━━━━━ The input ━━━━━

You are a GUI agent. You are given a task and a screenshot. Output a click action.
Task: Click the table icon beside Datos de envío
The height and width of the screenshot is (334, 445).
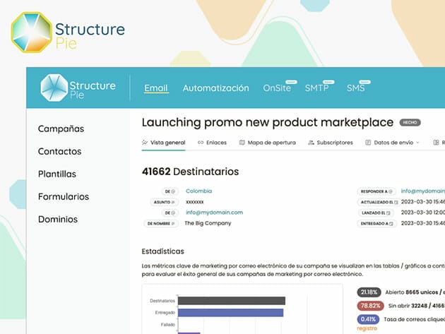pos(369,143)
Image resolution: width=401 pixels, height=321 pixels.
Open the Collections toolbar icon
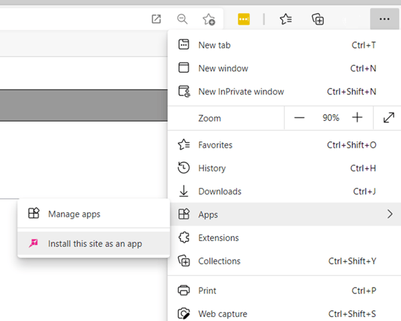(x=318, y=19)
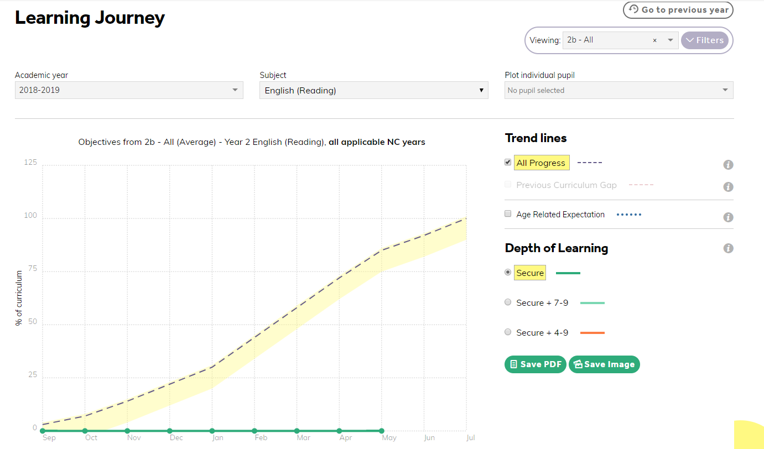Click info icon beside Age Related Expectation

pyautogui.click(x=728, y=217)
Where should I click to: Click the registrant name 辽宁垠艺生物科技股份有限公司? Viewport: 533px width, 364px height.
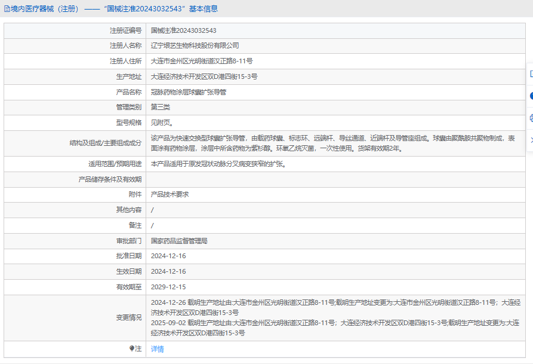(x=195, y=45)
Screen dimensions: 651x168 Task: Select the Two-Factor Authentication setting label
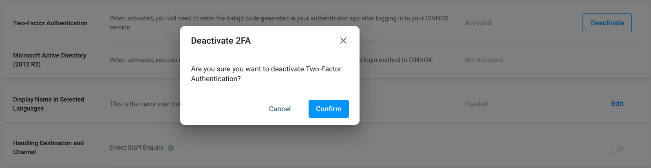tap(50, 23)
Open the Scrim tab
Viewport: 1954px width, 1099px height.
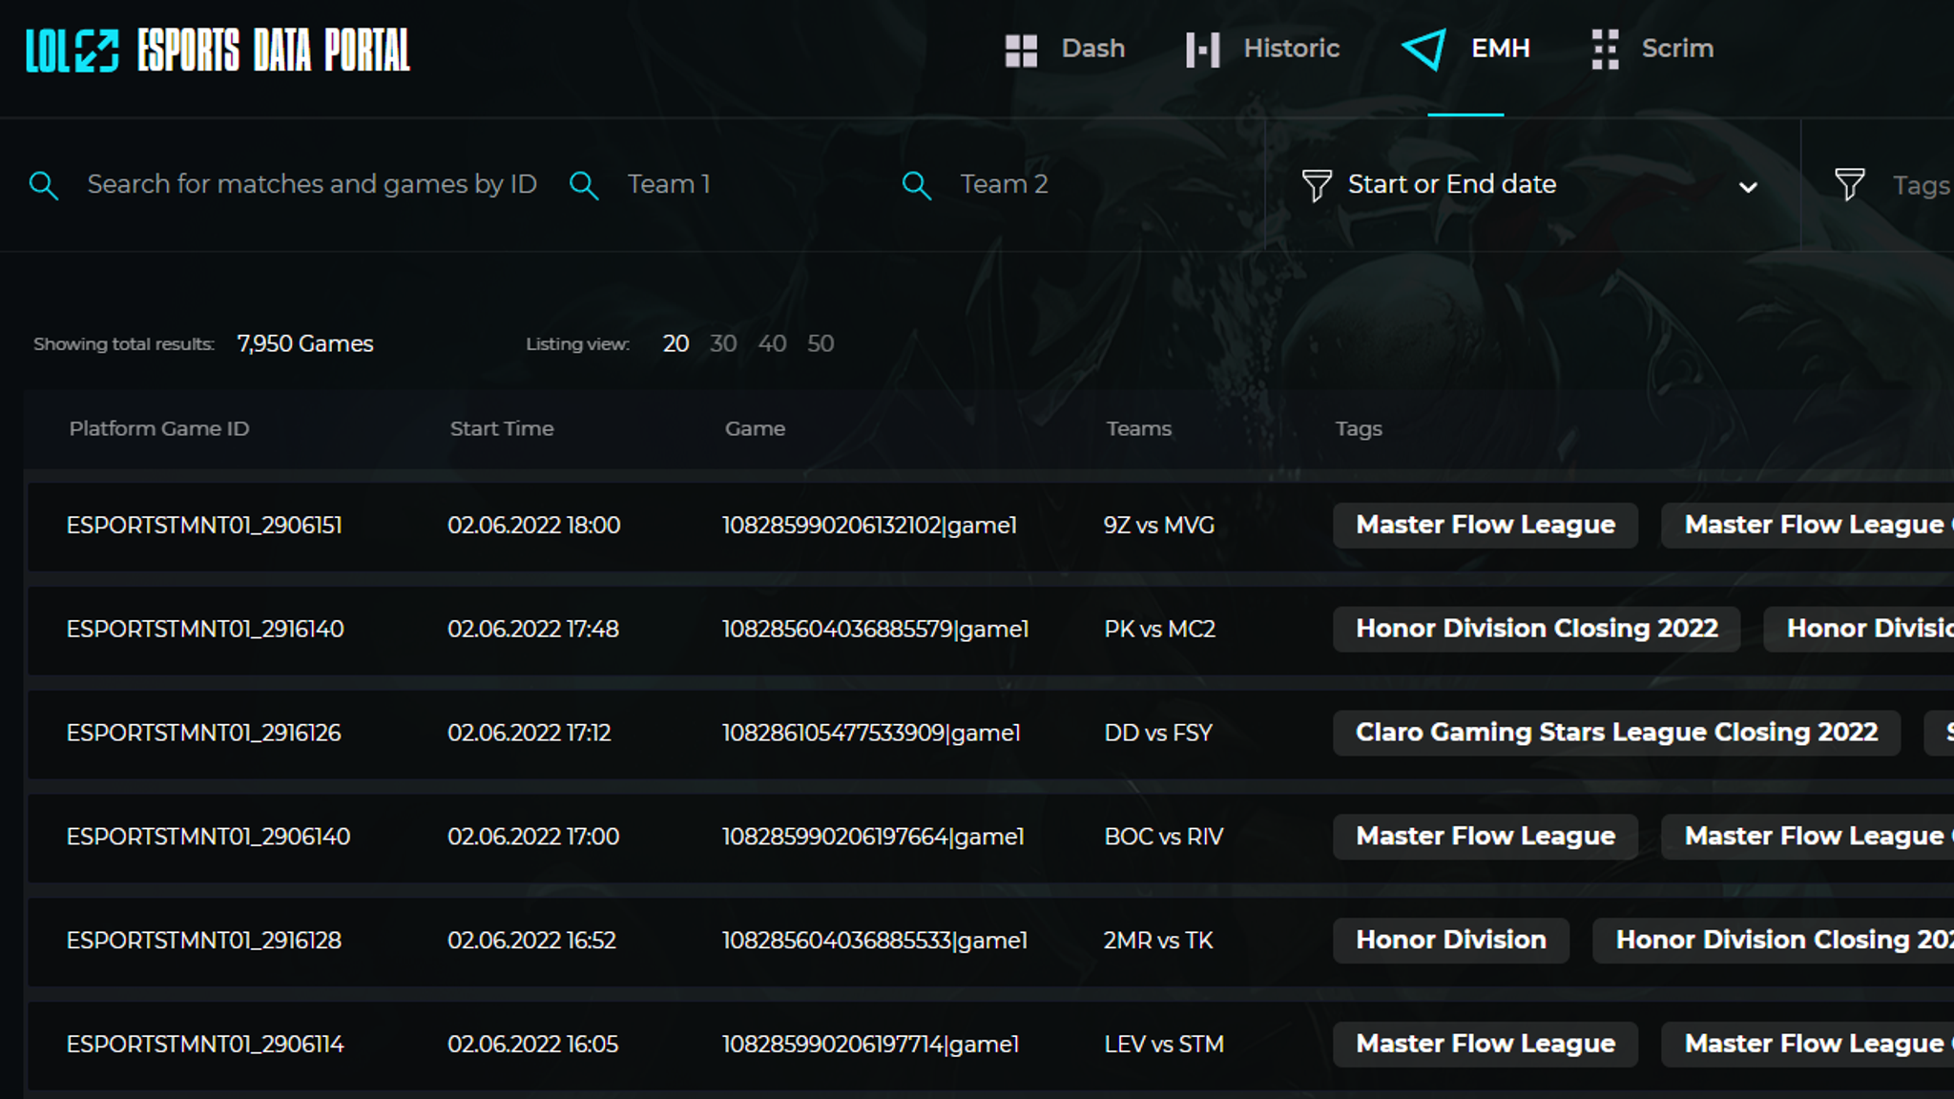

━━━━━

▸ **Objective**: Collect every line from the items above that contains the string "Viewport", and copy each one unchanged.

▸ **Solution to this problem**:
Where should I click to: Click the registrant name 辽宁垠艺生物科技股份有限公司? Viewport: 533px width, 364px height.
Viewport: 1954px width, 1099px height.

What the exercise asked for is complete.